→ THE PROBLEM
Print the lines exactly, beginning with the line that contains "Click the Preview panel header" and continuing through the final line of the records.

— start DATA EXTRACT —

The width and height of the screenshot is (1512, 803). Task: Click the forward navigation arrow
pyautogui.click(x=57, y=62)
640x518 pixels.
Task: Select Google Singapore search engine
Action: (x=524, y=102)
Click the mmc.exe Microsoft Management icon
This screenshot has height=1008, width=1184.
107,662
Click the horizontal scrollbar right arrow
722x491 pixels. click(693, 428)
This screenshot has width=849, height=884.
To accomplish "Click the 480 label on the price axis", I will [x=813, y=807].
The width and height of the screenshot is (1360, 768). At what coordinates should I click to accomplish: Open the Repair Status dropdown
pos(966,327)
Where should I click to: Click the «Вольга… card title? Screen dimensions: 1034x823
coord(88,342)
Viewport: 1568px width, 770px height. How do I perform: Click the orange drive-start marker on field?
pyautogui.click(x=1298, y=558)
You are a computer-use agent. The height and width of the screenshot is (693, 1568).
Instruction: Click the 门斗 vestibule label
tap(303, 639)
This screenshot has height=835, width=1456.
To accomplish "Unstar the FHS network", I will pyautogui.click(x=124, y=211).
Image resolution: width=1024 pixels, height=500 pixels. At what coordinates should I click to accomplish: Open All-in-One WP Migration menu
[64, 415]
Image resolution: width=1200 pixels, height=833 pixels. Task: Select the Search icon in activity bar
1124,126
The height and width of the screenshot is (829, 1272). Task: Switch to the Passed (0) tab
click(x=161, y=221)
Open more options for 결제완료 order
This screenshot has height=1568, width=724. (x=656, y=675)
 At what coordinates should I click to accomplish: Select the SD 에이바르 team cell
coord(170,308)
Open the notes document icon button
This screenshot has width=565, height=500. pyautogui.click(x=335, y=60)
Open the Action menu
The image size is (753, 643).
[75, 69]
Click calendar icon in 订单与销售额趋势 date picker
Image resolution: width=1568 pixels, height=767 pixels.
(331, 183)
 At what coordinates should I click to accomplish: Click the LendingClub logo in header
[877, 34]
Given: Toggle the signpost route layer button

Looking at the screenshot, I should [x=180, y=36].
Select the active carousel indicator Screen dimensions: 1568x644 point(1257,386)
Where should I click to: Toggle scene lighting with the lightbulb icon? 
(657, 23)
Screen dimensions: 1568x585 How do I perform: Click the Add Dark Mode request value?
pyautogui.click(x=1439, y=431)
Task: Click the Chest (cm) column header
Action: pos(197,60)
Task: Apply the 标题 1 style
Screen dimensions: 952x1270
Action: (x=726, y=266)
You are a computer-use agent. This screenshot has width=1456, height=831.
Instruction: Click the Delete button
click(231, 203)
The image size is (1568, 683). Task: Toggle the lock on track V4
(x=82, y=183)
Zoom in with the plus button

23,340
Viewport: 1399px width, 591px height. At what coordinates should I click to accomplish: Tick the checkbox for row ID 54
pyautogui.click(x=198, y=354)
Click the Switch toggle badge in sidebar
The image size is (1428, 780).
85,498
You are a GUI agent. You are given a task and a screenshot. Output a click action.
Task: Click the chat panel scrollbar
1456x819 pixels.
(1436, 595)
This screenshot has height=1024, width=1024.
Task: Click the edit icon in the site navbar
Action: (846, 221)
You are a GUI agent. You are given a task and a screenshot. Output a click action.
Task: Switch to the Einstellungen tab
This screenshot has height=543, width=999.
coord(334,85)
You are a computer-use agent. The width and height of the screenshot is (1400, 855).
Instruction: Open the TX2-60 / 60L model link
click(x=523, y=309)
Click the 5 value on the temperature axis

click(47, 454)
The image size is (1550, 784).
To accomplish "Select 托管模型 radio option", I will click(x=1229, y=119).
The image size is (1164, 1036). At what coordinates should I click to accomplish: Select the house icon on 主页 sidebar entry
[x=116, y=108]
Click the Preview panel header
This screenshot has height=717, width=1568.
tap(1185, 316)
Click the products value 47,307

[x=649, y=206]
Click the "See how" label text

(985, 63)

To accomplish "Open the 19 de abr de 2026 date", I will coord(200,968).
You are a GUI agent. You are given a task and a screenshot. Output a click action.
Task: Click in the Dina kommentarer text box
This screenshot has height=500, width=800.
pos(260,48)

— end DATA EXTRACT —

→ FINISHED ANSWER
Click the Preview panel header
This screenshot has height=717, width=1568.
tap(1185, 316)
Click the products value 47,307

[x=649, y=206]
Click the "See how" label text

(985, 63)

To accomplish "Open the 19 de abr de 2026 date", I will coord(200,968).
You are a GUI agent. You are given a task and a screenshot. Output a click action.
Task: Click in the Dina kommentarer text box
This screenshot has height=500, width=800.
pos(260,48)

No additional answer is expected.